# Need Help with my Grow Tent.



## xRedkiller03x (May 20, 2011)

My Tent Dimensions 24"x48"x60"

Now this is where i need sum help i still havent bought alot of other important things.

I Was thinking of getting a 4" Inline Fan with 4" Carbon Filter & 4" Duct Muffler

400 Watt HPS Grow light with MH Conversion Bulb.

A turbo fan ontop of tent and small fan inside of it.

So what do you guys think? Any input will be greatly appreciated.


----------



## The Hemp Goddess (May 20, 2011)

What kind of inline fan?  If it is an inexpensive duct booster fan, it will not work.  You need a centrifuge type fan--Vortex, Can, Eclipse, etc.  

I recommend a digi ballast with an air cooled reflector, rather than going with a magnetic ballast and a conversion bulb.

What is a turbo fan?


----------



## Locked (May 20, 2011)

I have two of those same size tents....I use one for my moms and one for vegging. If you are going to flower in those make sure you keep them on the small size. The reason I bought a bigger flower tent was because 60 inches of height was getting tough to deal with in flower.
I also use turbo fans but inside the tent to stir the air up. I wld listen to THG and get a good inline fan and scrap plans to put a turbo on top.

Jmo


----------



## xRedkiller03x (May 21, 2011)

thnxs for the advice hemp and hamster, this is the type of inline/carbon filter combo im thinkin of getting hXXp://cgi.ebay.com/ws/eBayISAPI.dll?ViewItem&item=290453417693&ssPageName=STRK:MEWAX:IT


----------



## The Hemp Goddess (May 21, 2011)

That looks like it will be just fine.

I have edited your post to remove the live link.--Please, no live links.


----------



## xRedkiller03x (Jun 3, 2011)

Ok my Temp in my Grow tent is always at high 80's to low 90's. When i buy my inline fan/carbon filter would it help bring it down abit? also i have a A/C runing in my room all day can i just have the air got out of the tent into my room instead of outside?


----------



## Locked (Jun 3, 2011)

xRedkiller03x said:
			
		

> Ok my Temp in my Grow tent is always at high 80's to low 90's.

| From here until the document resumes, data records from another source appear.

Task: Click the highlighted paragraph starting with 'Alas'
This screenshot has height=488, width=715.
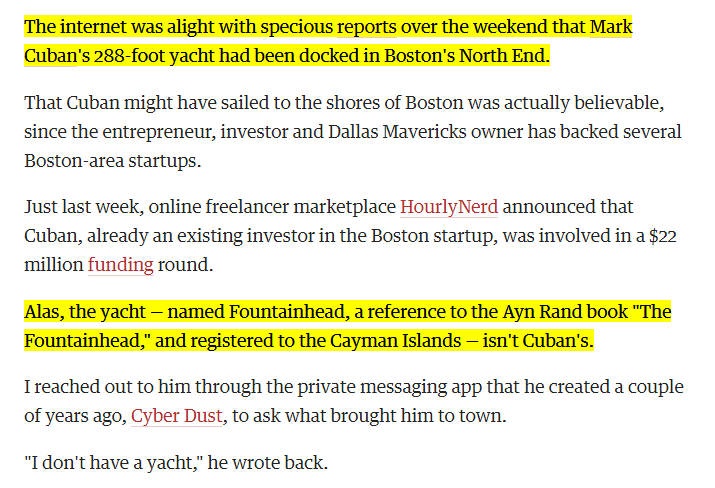Action: [x=347, y=327]
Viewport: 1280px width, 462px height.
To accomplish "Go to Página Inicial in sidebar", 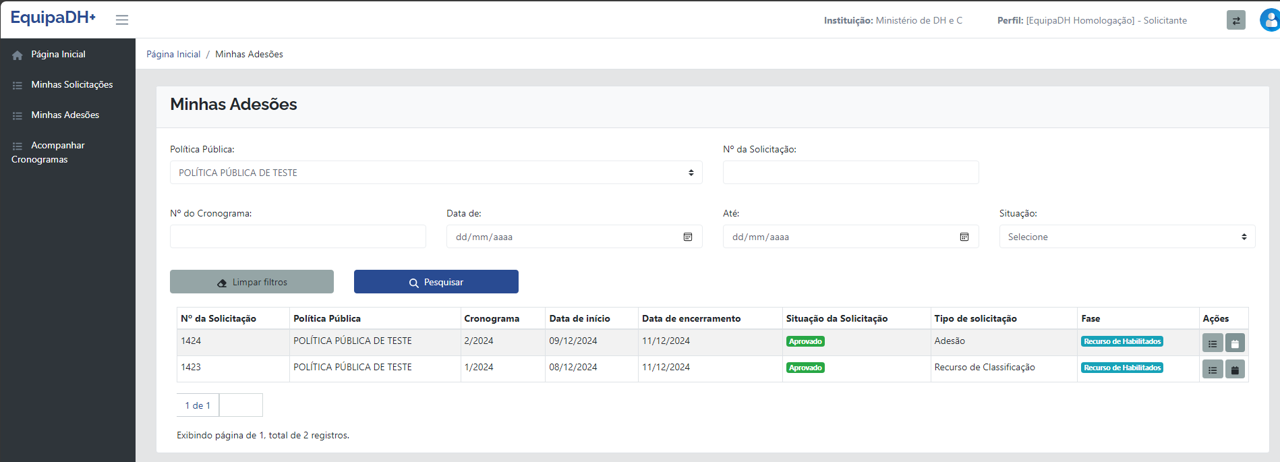I will [58, 55].
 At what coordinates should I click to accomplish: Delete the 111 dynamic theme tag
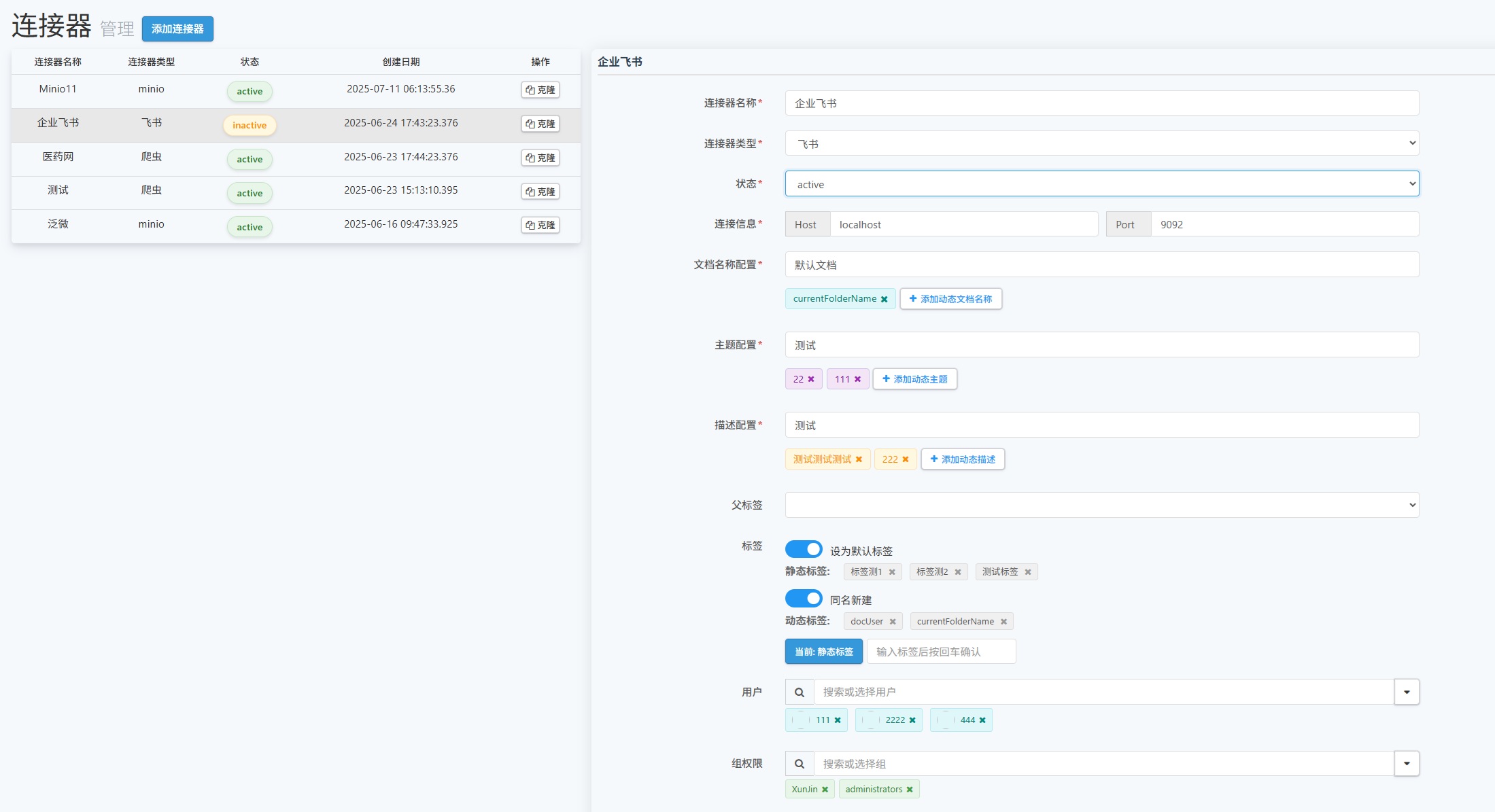coord(857,380)
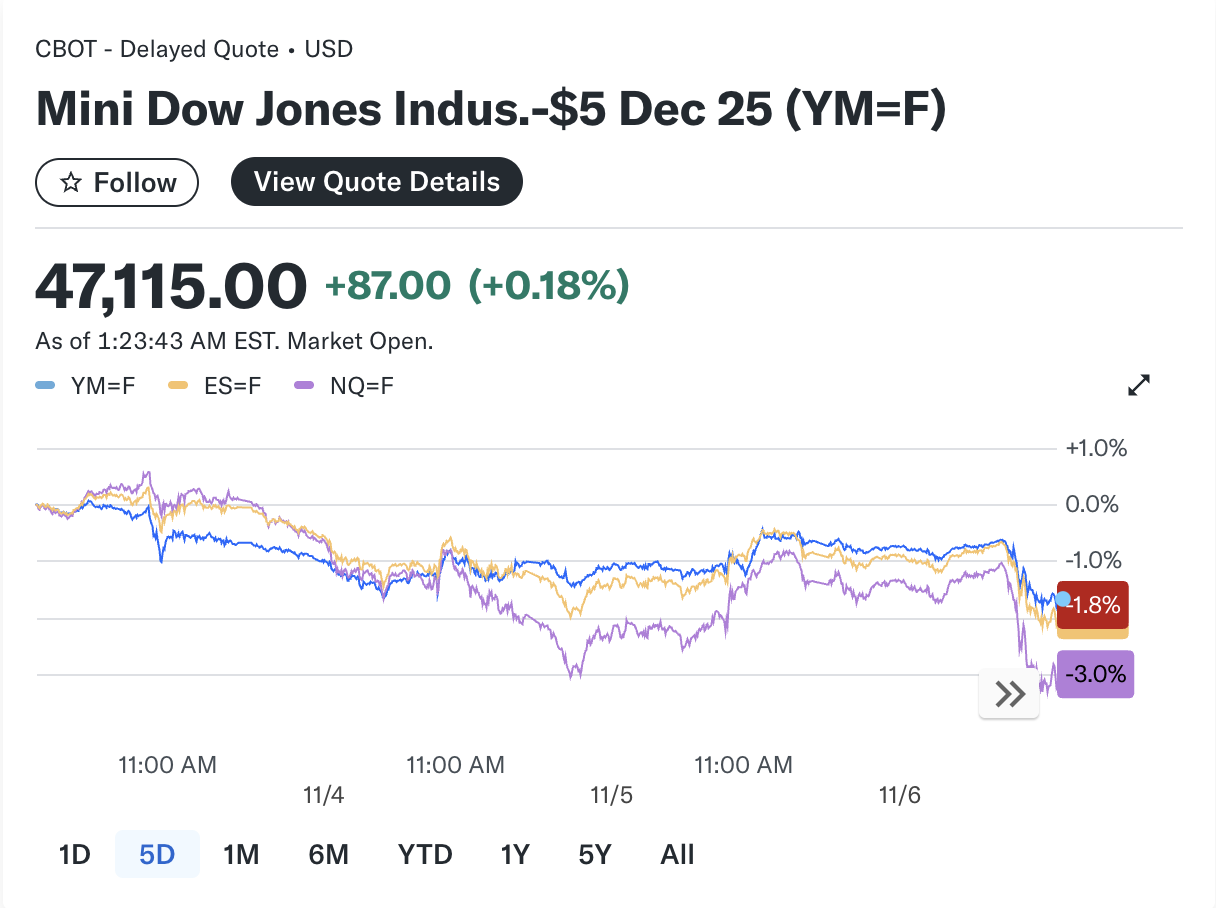
Task: Click the blue YM=F legend swatch
Action: click(45, 385)
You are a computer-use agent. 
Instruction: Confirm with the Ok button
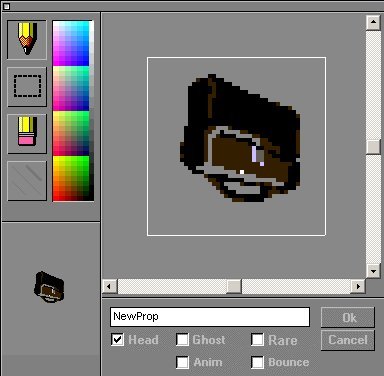tap(348, 317)
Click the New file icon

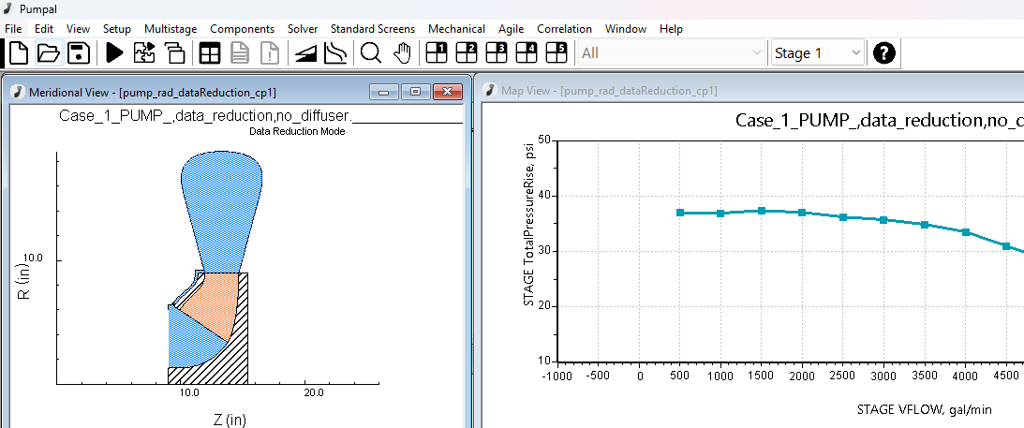pos(18,53)
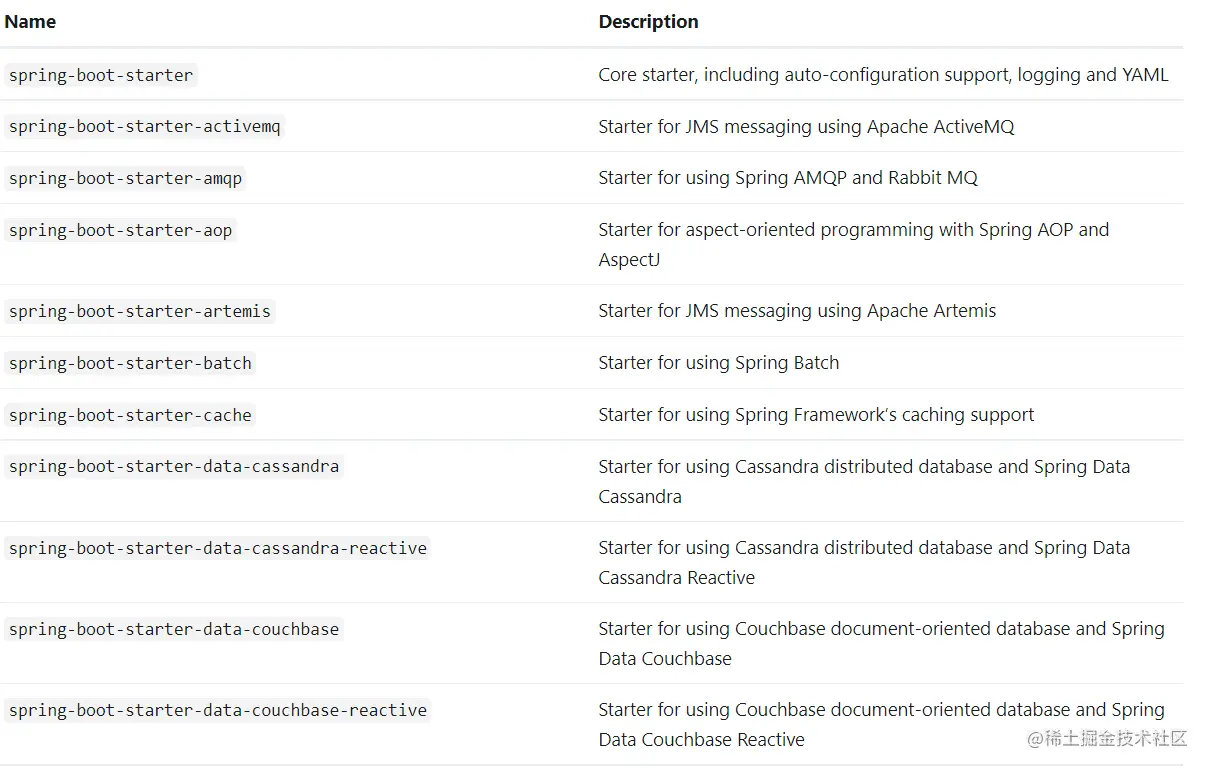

When i buy my inline fan/carbon filter would it help bring it down abit? also i have a A/C runing in my room all day can i just have the air got out of the tent into my room instead of outside?



If you can exhaust the hot air from the tent and let the cooler air come in the passive intakes down low you shld see a good drop in temps.air cooled hood and cool tubes also help.


----------



## xRedkiller03x (Jun 3, 2011)

yea i have a cool tube and 2 fans in there right now, my turbo fan is in one of the passive intake pulling cold air in but i just dont have a systme that takes the hot air out


----------



## Locked (Jun 3, 2011)

xRedkiller03x said:
			
		

> yea i have a cool tube and 2 fans in there right now, my turbo fan is in one of the passive intake pulling cold air in but i just dont have a systme that takes the hot air out



That is where an inline fan comes into play....you really need a prety good inline fan to pull the hot air from the tent and exhaust it elsewhere. I use one 6 inch inline fan to cool my light, exchange the air in my tent and blow the hot air out a window. When odor becomes an issue I hook a carbon filter to the fan and odor control is taken care of.  Jmo


----------



## xRedkiller03x (Jun 4, 2011)

k, quick question will this set up work?

<----Out of tent(into Room)<----4" Inline Fan(maybe a duct muffler)<----400 Watt Cooltube <----4" Carbon Filter


----------



## The Hemp Goddess (Jun 4, 2011)

xRedkiller03x said:
			
		

> k, quick question will this set up work?
> 
> <----Out of tent(into Room)<----4" Inline Fan(maybe a duct muffler)<----400 Watt Cooltube <----4" Carbon Filter



Yes that should work.  You will need an intake, which can be passive.  Insulated ducting helps cut down fan noise.  You are probably going to want a fan speed controller also.


----------



## xRedkiller03x (Jun 7, 2011)

Hey guys im back, i need sum help hangin my inline fan and carbon filter & using insulated ducting. 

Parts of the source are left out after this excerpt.